[PROBLEM TO WORK ON]
Return verbatim the lines from the line containing "The width and" to the line containing "click(95, 127)", including both, and nothing else.

— START OF DATA TO PROCESS —

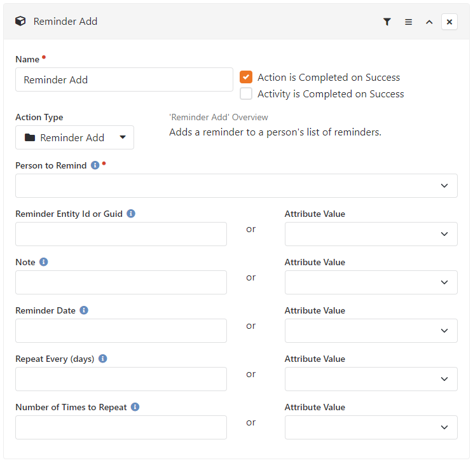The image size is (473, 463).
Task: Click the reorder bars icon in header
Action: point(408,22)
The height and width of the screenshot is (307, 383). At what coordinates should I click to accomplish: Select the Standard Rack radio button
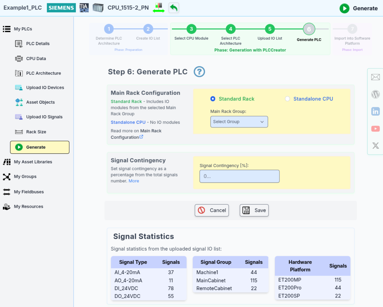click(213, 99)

— END OF DATA TO PROCESS —
— START OF DATA TO PROCESS —

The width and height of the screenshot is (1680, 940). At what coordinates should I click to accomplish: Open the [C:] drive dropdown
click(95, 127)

— END OF DATA TO PROCESS —

[RESPONSE TO THE EXERCISE]
The width and height of the screenshot is (1680, 940). At what coordinates should I click to accomplish: Open the [C:] drive dropdown
click(95, 127)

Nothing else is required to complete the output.